Saved entries:
* * * * * * * * *
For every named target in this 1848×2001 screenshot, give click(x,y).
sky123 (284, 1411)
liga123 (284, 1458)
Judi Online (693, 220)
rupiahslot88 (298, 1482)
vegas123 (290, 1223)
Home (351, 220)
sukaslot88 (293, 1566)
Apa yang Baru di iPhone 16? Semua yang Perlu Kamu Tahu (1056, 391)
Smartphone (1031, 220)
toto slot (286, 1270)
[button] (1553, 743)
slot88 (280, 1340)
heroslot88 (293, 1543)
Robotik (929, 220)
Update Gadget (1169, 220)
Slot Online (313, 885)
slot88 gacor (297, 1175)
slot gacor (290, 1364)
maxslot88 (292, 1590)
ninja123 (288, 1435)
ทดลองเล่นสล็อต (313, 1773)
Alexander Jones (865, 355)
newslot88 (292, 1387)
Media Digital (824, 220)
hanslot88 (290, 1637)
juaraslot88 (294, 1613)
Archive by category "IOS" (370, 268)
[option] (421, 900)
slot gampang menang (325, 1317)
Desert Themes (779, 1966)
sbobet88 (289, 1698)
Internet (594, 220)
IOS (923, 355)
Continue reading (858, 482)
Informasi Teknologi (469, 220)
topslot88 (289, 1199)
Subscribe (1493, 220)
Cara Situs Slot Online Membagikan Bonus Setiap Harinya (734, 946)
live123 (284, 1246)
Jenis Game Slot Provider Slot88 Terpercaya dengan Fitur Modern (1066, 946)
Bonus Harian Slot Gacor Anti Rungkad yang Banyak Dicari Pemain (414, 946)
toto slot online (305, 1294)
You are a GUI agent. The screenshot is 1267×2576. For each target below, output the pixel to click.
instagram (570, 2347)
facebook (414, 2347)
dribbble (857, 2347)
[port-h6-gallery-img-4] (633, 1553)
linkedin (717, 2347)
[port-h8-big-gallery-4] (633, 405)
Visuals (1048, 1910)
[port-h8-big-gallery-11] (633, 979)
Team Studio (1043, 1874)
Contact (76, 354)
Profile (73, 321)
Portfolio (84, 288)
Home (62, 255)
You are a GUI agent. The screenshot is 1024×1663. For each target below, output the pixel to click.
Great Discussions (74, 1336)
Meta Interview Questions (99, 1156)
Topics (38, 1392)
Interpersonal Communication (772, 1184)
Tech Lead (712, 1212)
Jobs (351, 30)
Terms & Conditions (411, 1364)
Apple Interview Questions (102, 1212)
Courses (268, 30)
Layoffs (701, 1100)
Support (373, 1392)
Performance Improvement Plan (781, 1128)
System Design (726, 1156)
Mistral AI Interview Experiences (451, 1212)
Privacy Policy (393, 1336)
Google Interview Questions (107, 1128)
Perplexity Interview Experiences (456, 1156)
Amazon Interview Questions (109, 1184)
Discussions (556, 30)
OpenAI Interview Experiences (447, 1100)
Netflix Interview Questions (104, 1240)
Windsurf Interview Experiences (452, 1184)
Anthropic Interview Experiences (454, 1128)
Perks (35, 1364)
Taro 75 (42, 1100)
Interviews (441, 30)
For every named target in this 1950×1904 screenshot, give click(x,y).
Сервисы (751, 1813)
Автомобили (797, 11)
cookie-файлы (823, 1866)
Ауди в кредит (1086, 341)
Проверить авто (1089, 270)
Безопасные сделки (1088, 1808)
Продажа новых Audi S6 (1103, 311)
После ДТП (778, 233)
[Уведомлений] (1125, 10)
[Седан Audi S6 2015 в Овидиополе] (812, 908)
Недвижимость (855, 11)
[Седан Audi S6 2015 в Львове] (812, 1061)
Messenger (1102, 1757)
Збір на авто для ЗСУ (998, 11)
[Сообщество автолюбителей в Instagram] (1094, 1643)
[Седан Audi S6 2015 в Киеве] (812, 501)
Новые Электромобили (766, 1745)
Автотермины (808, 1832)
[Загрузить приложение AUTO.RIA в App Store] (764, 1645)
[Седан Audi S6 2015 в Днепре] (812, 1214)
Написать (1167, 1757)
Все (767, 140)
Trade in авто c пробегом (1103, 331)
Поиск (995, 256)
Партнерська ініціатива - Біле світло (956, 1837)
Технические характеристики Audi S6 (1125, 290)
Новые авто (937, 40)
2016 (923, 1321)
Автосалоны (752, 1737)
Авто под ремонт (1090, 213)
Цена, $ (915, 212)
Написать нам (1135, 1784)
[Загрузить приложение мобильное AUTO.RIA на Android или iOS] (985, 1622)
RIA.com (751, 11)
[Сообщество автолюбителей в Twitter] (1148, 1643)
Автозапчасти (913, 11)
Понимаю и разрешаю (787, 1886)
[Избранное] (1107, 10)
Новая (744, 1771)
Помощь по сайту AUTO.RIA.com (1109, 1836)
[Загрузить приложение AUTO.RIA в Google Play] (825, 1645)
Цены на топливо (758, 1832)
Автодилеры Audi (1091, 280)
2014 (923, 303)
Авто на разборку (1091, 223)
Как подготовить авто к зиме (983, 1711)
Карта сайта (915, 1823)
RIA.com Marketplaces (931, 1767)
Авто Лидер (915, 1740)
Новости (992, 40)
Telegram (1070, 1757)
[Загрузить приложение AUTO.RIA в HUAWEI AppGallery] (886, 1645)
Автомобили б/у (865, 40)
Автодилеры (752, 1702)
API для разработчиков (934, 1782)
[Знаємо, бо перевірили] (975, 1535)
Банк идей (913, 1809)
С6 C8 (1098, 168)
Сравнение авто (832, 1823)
* * * * * * * * *
**Assignment**
Return nothing but the lines from the top of the records above through the line that has "Archive by category". Keep each one exact.

**Exercise response**
For every named target in this 1848×2001 screenshot, give click(x,y).
sky123 (284, 1411)
liga123 (284, 1458)
Judi Online (693, 220)
rupiahslot88 (298, 1482)
vegas123 (290, 1223)
Home (351, 220)
sukaslot88 (293, 1566)
Apa yang Baru di iPhone 16? Semua yang Perlu Kamu Tahu (1056, 391)
Smartphone (1031, 220)
toto slot (286, 1270)
[button] (1553, 743)
slot88 (280, 1340)
heroslot88 (293, 1543)
Robotik (929, 220)
Update Gadget (1169, 220)
Slot Online (313, 885)
slot88 gacor (297, 1175)
slot gacor (290, 1364)
maxslot88 (292, 1590)
ninja123 (288, 1435)
ทดลองเล่นสล็อต (313, 1773)
Alexander Jones (865, 355)
newslot88 (292, 1387)
Media Digital (824, 220)
hanslot88 (290, 1637)
juaraslot88 (294, 1613)
Archive by category "IOS" (370, 268)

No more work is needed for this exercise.